Sunday, June 21, 2015

"Right to be Scared": a sermon Pentecost 4 2015

Pentecost 4 2015, Year B
St. Thomas’ Episcopal, Richmond
“Right To Be Scared”

Lectionary Readings:
  • 1 Samuel 17:(1a, 4-11, 19-23), 32-49 (David defeating Goliath)
  • 2 Corinthians 6:1-13 (Paul listing his challenges and trials)
  • Mark 4:35-41 (Jesus calming the storm)


Giants, and Storms, and Tragedies, oh my!  We are looking at a collection of lectionary readings where there are some big baddies coming at the people of God.  And I could be pithy, and say that with Jesus in the boat, it will all be okay.  But our books of saints are filled with martyrs of the faith with whom Jesus was by their side and they still became martyrs.  This week’s news was beyond belief, and there are cries coming from every corner in response.  We are still reeling still from the racist murders in Charleston on Wednesday night.  God help them.  God help us.  There are times when it is right to be scared.


Our giants may not be literal, but Goliath was.  While this might be easily seen as a tall tale from the biblical account, Goliath’s name has been found on a shard of pottery and carved into a wall in his hometown, contemporary with David.  It is one thing to stretch the truth centuries later, but not when people could say, “I was there.”  Giants are real, literal and figurative.


Storms are real.  We experienced that last night.  It will be a while cleaning up the mess from it.  Luckily we had warning, but they can come out of nowhere.  There was a time a few years ago when my oldest daughter Selah and I were hiking North Mountain at Shrine Mont.  She was all of five.  It was her first time.  I knew it would be hard, but she was a tough kid.  We worked hard to get her all the way to the top, and she was a trooper.  The hike is a hard one, especially the second half.  And we made it all the way to the top, and as we did, the dark clouds came rolling in.  The mountain, you see, is so steep you cannot see the weather that is coming, and it most often comes from that direction across the West Virginia line.  She was a little nervous.  I was more worried for her than I was for me, and with the full faith of a child looking at her father, she asked, “We’re not going to get wet, are we?  We’ll be okay, right?”


Being the good dad, or someone trying to be the good dad, I did not lie to her.  “No, honey,” I said, “we are going to get soaked.  But we are going to be okay.”  Everyone else ran down the mountain, but her little legs could only go so fast.  The first hard drops came at the halfway mark, the cave, and she held my hand.  Big, fat drops were pelting us, and she started getting nervous.  I was more nervous about the thunderstorm directly above us, and there was nowhere for us to go but back to Shrine Mont.  And we just kept walking.  At the height of the storm, with the rain coming down horizontally, with the wind and the thunder cracking right above our heads we started singing camp songs.  We sang.  We laughed.  We got soaked.  After about fifteen minutes the storm had fully passed.  We were drenched, despite our rain jackets.  I asked her if she was wet.  “Even my underwear is wet.  Nothing is dry!”  And then she smiled.  I have never been more proud as a dad, and there have only been a few times when I have been that scared.  But she had that childlike faith, and it helped get me through.  And she may even go on a hike with me again, sometime.

- **Task to carry out**
Continue the sermon above from the point at which it stops.

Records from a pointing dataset
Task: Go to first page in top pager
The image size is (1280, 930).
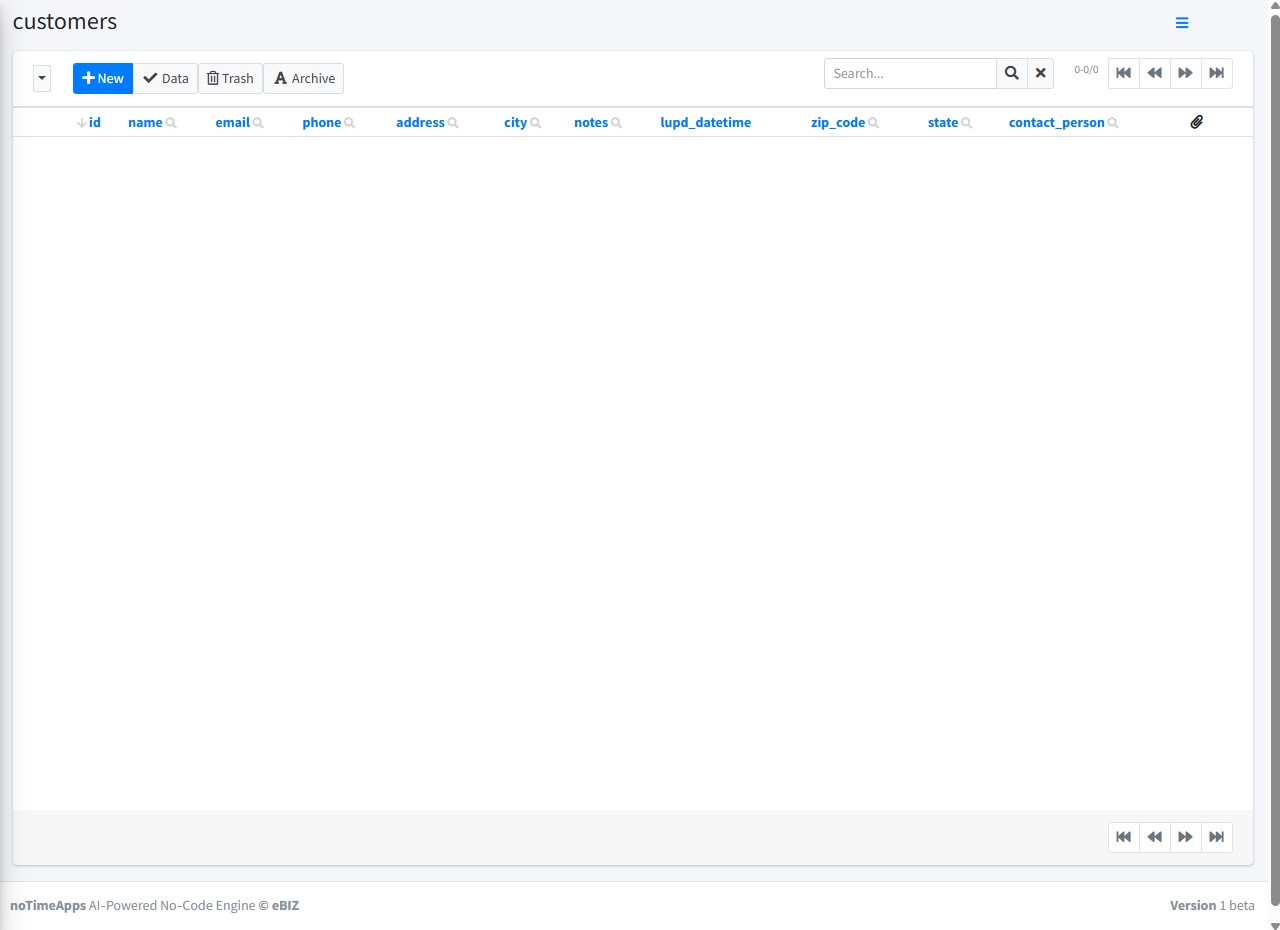Action: 1123,73

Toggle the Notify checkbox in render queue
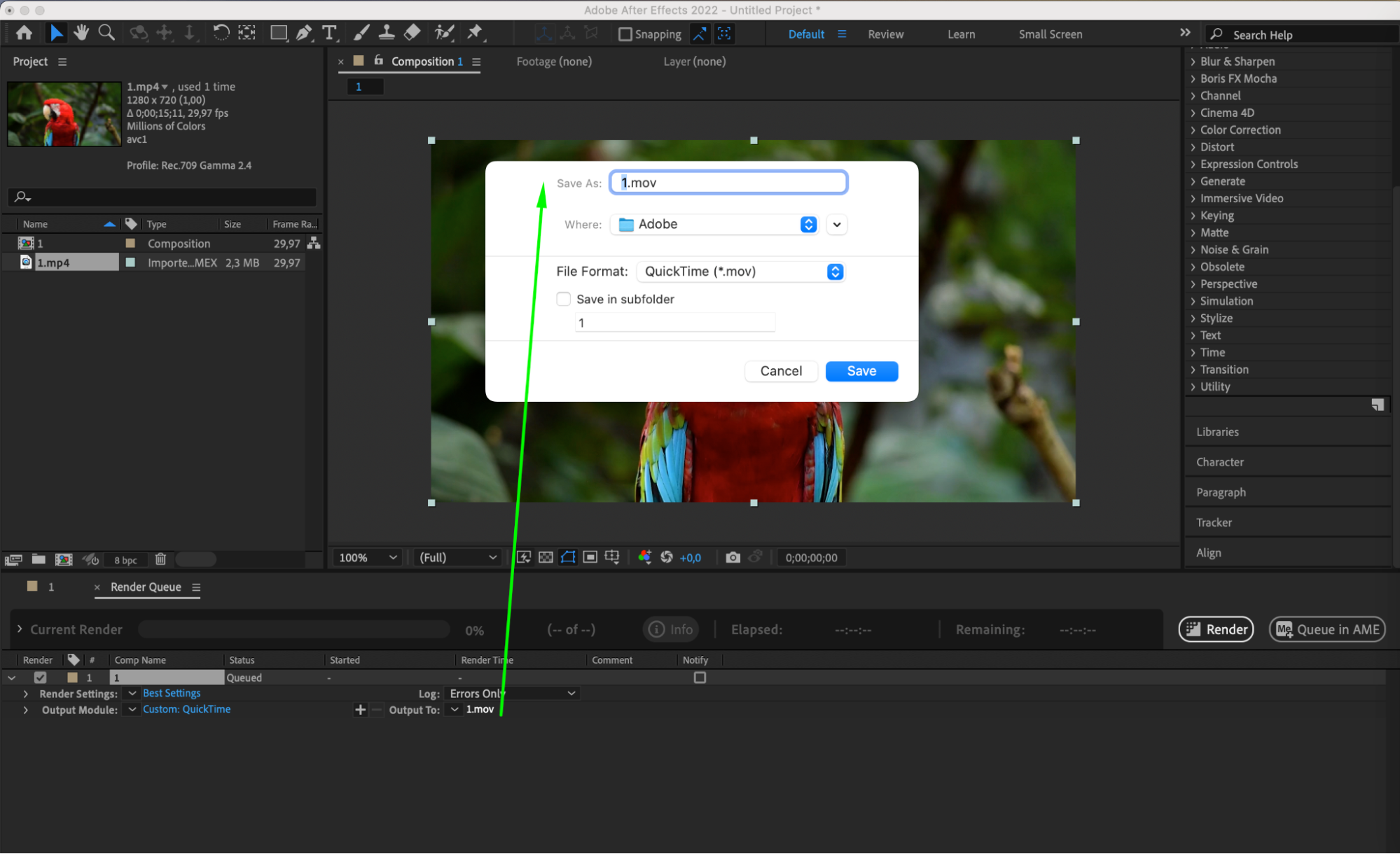pos(700,677)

- **Task response**
Giants are real, and Storms are real.  And there are tragedies in this life.  As Paul described it,
(2 Corinthians 6:4-10)...as servants of God we have commended ourselves in every way: through great endurance, in afflictions, hardships, calamities, beatings, imprisonments, riots, labours, sleepless nights, hunger; ...We are treated as impostors, and yet are true; as unknown, and yet are well known; as dying, and see—we are alive; as punished, and yet not killed; as sorrowful, yet always rejoicing; as poor, yet making many rich; as having nothing, and yet possessing everything.
There are real problems out there.  And there are no guarantees.  When Paul is speaking of his problems, he is speaking from experience, not in hypotheticals.  He is speaking from a life dedicated to the Gospel of Jesus, and yet he did not have it easy, and yes, he even died for his beliefs.


And what makes it even more pointed when we look to all the readings of the day, every single one of these examples from Scripture points to people doing exactly what they are supposed to be doing.  


David, the little shepherd, not the mighty king yet, was taking food to his brothers fighting in Saul’s army when he heard the taunts of Goliath against the Army of God.  Even as a young man, he was going to have none of that.


The disciples in the boat with Jesus, they were in the boat because Jesus told them to get in and go to the other side of the lake.  This was all Jesus’ idea!  THEY WERE DOING WHAT THEY WERE SUPPOSED TO BE DOING!


And Paul, in all his wanderings and adventures after his Damascus road experience, he was following and fulfilling the call of God to his very best.  Yet the litany of bad stuff still took place.  All of these, and all of us, have a right to be scared.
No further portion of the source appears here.